=== Section Start ===

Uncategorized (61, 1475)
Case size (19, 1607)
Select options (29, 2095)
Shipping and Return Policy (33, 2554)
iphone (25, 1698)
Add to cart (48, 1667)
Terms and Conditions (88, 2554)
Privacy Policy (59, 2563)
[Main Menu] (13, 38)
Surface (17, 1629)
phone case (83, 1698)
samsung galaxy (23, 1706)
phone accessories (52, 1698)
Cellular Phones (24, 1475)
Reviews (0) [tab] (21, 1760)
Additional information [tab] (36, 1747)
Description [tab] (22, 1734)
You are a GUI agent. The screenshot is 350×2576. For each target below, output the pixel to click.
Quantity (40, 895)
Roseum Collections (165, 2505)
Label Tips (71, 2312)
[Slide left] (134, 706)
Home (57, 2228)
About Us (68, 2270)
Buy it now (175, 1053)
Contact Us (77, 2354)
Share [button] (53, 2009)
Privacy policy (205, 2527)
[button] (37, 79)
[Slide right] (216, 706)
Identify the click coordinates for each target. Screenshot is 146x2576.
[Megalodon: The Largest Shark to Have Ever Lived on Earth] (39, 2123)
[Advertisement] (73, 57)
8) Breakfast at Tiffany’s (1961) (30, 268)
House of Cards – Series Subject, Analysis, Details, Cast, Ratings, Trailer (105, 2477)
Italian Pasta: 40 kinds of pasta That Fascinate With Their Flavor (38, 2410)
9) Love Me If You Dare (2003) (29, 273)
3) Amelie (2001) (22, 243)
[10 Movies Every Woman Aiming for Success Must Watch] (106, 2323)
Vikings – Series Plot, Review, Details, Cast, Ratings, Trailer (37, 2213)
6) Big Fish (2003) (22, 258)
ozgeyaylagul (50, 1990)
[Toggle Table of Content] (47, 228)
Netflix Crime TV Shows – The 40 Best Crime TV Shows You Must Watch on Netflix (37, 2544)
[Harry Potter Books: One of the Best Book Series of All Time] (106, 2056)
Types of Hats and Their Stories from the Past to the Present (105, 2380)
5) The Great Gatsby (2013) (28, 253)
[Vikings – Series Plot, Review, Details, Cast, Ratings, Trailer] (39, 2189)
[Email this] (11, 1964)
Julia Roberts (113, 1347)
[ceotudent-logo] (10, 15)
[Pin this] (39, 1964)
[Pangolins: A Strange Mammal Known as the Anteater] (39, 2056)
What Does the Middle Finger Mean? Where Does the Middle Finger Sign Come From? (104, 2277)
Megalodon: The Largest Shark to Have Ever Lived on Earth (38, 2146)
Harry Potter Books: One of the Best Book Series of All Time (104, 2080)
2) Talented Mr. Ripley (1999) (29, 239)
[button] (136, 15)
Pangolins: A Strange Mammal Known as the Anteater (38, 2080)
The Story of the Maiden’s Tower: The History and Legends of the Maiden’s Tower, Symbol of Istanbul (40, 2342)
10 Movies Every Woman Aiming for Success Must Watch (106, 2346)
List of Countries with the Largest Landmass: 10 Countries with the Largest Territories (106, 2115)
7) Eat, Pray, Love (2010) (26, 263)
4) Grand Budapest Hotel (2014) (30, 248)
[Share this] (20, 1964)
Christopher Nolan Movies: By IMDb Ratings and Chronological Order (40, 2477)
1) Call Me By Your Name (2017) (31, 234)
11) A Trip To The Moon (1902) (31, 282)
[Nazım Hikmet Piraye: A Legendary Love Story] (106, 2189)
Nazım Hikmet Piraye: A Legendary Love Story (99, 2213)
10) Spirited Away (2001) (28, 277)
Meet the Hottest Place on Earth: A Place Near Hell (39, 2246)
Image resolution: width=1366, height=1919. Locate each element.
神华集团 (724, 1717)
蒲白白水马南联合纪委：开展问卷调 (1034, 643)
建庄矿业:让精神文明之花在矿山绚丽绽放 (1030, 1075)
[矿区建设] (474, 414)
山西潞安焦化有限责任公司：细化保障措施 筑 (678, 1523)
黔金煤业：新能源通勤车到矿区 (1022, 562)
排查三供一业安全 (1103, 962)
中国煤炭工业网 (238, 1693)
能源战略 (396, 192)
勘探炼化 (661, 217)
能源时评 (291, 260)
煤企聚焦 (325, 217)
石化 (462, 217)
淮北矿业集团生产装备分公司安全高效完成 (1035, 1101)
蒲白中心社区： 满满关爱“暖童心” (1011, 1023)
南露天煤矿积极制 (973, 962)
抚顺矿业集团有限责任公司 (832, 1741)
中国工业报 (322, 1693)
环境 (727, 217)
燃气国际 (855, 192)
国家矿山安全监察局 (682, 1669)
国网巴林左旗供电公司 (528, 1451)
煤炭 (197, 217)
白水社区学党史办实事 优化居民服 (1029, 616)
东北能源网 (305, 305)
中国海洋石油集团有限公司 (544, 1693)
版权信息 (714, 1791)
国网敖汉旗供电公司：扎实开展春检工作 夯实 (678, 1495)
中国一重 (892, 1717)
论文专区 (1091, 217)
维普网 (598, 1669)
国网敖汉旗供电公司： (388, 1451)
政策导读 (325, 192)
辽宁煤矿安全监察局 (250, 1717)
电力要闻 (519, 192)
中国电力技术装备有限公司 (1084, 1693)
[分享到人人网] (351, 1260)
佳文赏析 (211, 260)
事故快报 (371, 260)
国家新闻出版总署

=== Section End ===

Task requirements: Extract each line from the listing that holds the word "Legendary".

Response to this exercise:
[Nazım Hikmet Piraye: A Legendary Love Story] (106, 2189)
Nazım Hikmet Piraye: A Legendary Love Story (99, 2213)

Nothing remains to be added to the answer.